GOAL: Copy out each of the following entries word for word.

RECORDS TO USE:
===
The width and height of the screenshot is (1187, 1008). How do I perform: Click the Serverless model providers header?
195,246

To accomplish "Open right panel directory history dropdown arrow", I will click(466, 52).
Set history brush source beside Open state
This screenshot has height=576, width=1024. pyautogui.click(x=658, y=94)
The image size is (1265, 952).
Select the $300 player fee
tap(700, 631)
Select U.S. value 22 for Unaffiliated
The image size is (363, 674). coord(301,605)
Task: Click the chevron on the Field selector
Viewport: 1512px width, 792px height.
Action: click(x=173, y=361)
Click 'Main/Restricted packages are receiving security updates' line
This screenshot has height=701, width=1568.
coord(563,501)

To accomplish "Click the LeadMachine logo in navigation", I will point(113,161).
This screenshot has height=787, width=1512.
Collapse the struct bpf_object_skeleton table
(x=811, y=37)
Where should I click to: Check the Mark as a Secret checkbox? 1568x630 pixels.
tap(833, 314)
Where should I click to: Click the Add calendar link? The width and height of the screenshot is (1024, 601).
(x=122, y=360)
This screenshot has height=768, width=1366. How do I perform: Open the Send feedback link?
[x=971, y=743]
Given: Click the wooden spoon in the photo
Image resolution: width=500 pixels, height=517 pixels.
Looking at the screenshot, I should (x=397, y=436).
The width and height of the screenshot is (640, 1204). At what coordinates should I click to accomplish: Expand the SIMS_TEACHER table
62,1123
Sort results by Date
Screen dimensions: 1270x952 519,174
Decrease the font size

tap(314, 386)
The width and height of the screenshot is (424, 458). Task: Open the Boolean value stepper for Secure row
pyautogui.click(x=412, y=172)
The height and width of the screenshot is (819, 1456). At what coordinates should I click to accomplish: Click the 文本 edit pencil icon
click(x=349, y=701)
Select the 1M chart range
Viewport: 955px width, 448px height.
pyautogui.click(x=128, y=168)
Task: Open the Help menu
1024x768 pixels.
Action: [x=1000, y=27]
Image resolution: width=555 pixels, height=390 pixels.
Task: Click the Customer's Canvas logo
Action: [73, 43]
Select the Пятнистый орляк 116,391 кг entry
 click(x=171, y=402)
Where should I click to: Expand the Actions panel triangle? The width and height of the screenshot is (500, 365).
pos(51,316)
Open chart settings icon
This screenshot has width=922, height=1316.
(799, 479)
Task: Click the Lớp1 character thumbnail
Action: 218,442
===
REPLY:
The width and height of the screenshot is (1187, 1008). How do I perform: Click the Serverless model providers header?
195,246

To accomplish "Open right panel directory history dropdown arrow", I will click(466, 52).
Set history brush source beside Open state
This screenshot has height=576, width=1024. pyautogui.click(x=658, y=94)
The image size is (1265, 952).
Select the $300 player fee
tap(700, 631)
Select U.S. value 22 for Unaffiliated
The image size is (363, 674). coord(301,605)
Task: Click the chevron on the Field selector
Viewport: 1512px width, 792px height.
Action: click(x=173, y=361)
Click 'Main/Restricted packages are receiving security updates' line
This screenshot has height=701, width=1568.
coord(563,501)

To accomplish "Click the LeadMachine logo in navigation", I will point(113,161).
This screenshot has height=787, width=1512.
Collapse the struct bpf_object_skeleton table
(x=811, y=37)
Where should I click to: Check the Mark as a Secret checkbox? 1568x630 pixels.
tap(833, 314)
Where should I click to: Click the Add calendar link? The width and height of the screenshot is (1024, 601).
(x=122, y=360)
This screenshot has height=768, width=1366. How do I perform: Open the Send feedback link?
[x=971, y=743]
Given: Click the wooden spoon in the photo
Image resolution: width=500 pixels, height=517 pixels.
Looking at the screenshot, I should (x=397, y=436).
The width and height of the screenshot is (640, 1204). At what coordinates should I click to accomplish: Expand the SIMS_TEACHER table
62,1123
Sort results by Date
Screen dimensions: 1270x952 519,174
Decrease the font size

tap(314, 386)
The width and height of the screenshot is (424, 458). Task: Open the Boolean value stepper for Secure row
pyautogui.click(x=412, y=172)
The height and width of the screenshot is (819, 1456). At what coordinates should I click to accomplish: Click the 文本 edit pencil icon
click(x=349, y=701)
Select the 1M chart range
Viewport: 955px width, 448px height.
pyautogui.click(x=128, y=168)
Task: Open the Help menu
1024x768 pixels.
Action: [x=1000, y=27]
Image resolution: width=555 pixels, height=390 pixels.
Task: Click the Customer's Canvas logo
Action: [73, 43]
Select the Пятнистый орляк 116,391 кг entry
 click(x=171, y=402)
Where should I click to: Expand the Actions panel triangle? The width and height of the screenshot is (500, 365).
pos(51,316)
Open chart settings icon
This screenshot has width=922, height=1316.
(799, 479)
Task: Click the Lớp1 character thumbnail
Action: 218,442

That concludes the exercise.